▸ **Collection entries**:
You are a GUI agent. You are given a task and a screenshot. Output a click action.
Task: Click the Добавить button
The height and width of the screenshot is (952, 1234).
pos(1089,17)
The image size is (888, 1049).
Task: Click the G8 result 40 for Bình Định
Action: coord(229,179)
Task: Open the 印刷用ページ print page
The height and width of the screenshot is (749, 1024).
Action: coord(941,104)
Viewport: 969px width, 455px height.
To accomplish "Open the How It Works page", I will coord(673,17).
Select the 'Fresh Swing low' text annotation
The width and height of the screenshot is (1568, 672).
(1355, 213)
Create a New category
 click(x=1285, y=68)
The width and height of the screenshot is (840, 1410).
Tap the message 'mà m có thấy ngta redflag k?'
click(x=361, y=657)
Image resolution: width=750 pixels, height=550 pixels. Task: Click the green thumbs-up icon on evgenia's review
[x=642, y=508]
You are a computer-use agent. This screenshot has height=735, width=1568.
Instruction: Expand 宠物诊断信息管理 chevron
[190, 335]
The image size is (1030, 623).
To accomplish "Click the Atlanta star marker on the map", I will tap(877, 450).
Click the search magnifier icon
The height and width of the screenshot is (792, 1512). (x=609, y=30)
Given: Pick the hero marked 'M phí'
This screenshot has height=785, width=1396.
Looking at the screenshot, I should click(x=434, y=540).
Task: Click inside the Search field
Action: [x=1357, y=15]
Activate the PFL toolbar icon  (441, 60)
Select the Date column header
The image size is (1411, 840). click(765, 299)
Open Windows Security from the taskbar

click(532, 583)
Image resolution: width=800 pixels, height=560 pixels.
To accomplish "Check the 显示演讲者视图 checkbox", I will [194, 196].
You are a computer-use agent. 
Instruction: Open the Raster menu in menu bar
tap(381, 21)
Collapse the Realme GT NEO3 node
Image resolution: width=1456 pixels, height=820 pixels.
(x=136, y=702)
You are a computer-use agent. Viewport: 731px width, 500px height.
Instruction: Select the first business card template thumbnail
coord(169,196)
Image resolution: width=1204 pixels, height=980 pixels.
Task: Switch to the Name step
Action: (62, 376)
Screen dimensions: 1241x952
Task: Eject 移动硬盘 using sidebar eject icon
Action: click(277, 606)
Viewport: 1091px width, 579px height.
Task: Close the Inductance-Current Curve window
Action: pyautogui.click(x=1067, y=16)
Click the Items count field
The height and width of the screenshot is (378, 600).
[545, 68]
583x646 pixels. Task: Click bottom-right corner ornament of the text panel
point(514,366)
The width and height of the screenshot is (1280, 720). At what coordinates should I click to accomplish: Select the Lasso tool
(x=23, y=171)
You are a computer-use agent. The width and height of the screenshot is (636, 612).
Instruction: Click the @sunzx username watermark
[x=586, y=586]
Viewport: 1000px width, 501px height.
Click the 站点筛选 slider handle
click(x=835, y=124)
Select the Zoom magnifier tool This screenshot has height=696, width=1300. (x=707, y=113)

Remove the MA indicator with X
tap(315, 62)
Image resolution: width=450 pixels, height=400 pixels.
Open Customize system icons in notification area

▸ **Given exercise**: How many lines of the records above contain the string "magnifier"? Case counts. Report only the number.

▸ **Result**: 2